Être lucide, c'est être capable d'opérer des changements de paradigmes cognitifs, passer d'un référentiel à un autre, afin de produire des raisonnements qui, bien que menant à des jugements contradictoires ou du moins différents, sont chacun cohérents dans l'axiomatique (ou la sémantique) qui les a produits. Cette capacité a pour conséquence de produire du jeu, de l'espace vacant (epochè), où la conscience ratiocinante (ou délibérative) met en branle sa puissance dans des scénarios dirimants. Elle laisse libre d'observer tous les chemins mais avec la particularité de nous faire savoir (purement formellement dans le domaine de la théorie, et probablement d'un point de vue empirique) qu'aucun n'est la réponse, et que précisément tous sont une partie de la réponse; et qu'il est impossible d'arpenter un chemin qui rassemblerait l'indéfinité des réponses possibles.

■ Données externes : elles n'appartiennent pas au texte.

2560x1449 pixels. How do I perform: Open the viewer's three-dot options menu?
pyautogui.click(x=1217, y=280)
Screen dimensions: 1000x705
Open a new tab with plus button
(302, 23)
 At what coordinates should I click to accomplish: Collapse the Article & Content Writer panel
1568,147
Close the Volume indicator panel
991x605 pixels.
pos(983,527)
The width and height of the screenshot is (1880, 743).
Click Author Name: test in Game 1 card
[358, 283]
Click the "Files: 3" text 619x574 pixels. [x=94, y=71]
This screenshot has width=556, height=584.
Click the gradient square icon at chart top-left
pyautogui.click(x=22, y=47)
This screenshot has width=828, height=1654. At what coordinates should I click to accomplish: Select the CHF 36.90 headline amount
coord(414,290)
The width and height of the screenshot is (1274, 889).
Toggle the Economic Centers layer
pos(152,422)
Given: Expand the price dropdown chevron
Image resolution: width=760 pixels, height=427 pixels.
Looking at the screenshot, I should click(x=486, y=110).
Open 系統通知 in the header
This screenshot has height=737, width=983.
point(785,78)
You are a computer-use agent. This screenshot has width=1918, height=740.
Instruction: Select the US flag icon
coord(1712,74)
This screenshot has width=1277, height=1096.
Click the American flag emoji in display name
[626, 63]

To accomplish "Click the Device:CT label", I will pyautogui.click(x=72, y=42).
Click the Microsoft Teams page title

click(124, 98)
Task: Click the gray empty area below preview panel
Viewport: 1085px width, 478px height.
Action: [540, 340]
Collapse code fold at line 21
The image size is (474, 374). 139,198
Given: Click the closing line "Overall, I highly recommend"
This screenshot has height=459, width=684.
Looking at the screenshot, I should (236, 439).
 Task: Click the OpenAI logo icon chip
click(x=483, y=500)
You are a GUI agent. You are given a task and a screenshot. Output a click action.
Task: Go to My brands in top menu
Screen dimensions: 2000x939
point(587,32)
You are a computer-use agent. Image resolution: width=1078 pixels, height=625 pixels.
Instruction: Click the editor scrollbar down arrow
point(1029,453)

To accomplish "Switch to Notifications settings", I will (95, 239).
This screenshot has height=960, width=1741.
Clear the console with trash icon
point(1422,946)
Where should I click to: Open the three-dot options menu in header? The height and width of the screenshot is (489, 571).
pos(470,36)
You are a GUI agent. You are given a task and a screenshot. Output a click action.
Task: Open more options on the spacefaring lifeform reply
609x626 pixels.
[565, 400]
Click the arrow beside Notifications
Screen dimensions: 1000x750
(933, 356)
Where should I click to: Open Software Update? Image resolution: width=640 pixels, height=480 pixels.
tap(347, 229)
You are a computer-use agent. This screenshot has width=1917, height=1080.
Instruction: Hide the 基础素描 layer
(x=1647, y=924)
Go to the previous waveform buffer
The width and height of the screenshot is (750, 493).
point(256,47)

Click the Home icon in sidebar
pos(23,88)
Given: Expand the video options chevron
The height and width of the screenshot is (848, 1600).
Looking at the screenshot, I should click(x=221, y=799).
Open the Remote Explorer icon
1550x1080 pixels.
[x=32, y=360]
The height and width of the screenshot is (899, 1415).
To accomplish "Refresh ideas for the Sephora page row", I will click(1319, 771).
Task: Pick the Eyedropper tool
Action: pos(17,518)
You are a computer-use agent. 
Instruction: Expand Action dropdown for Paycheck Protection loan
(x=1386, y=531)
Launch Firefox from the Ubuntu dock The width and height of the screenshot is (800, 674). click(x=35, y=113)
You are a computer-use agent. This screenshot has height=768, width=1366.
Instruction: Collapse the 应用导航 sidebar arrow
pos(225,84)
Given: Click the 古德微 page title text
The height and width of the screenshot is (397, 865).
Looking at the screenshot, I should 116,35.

Pensez au paradoxe du mouvement de Zénon d'Elée consistant à sans cesse diviser par deux la distance à parcourir: soit vous parcourez la distance, soit vous vous abstrayez du mouvement pur pour explorer sa représentation à travers les opérations de l'esprit. Lorsqu'on devient trop lucide, on demeure prisonnier de ses représentations et tout mouvement, c'est à dire choix, devient en droit impossible puisqu'il requiert de se faire croire qu'un choix est meilleur qu'un autre.

Une conclusion de ce constat pourrait être la suivante: la conscience est négation. On serait tenté de dire même qu'elle est par conséquent contraire à l'élan vital, mais la vie est un paradoxe en acte: toute création est destruction d'autre chose, tout ce qui s'élève le fait en grignotant ce qui était.

Alors qui a raison entre celui qui n'ose plus faire un choix face à tous les possibles, et celui qui s'engouffre aveuglément dans la conviction et la foi d'une Voie d'or? L'un est dangereux pour les autres (je vous laisse deviner lequel), mais pas toujours, l'autre l'est pour lui-même. Lorsque le pôle noétique a pris l'ascendant sur le pôle empirique, tout élan qui jaillit se voit dissout dans l'epochè, chaque désir est filtré par une lucidité qui, en bonne observatrice, sait que le désir opposé est lui aussi enviable, orientant par là le processus pulsionnel vers un chemin opposé. Ce jeu se répète indéfiniment jusqu'à ce que la fonction même du désir soit en panne et ne sache plus produire de réel engagement durable.

Voilà mon cadeau pour l'humanité.

samedi 8 septembre 2018

La fin des mensonges...?


Arrivera un jour où mon stylo fera silence. Probablement l'empoignerais-je encore, suspendant la pointe juste au dessus du papier - entre deux néants de possibles - mais nulle pensée ne viendra l'agiter. Figée, la voix de l'âme; pétrifiée par la conscience que tout propos, tout jugement est mensonge.

Un jour viendra la fin, la fin de mes histoires, de ces poèmes qui, prétendant dire une vérité à mon sujet, mentent dogmatiquement, c'est à dire de la pire des manières: d'une ignorance qui ne se connaît elle-même. Si j'écris cela aujourd'hui c'est que quelque part je crois encore à mes petits mensonges, je ferme l'oeil afin de vivre un peu et taire pour quelques minutes essentielles le tourment d'exister ici et maintenant.

Peut-être gagnerais-je à faire carrière de mes mensonges, à mentir pour de vrai, en connaissance de cause. N'est-ce pas cela vivre? Parvenir à se rendre aveugle les yeux grands ouverts?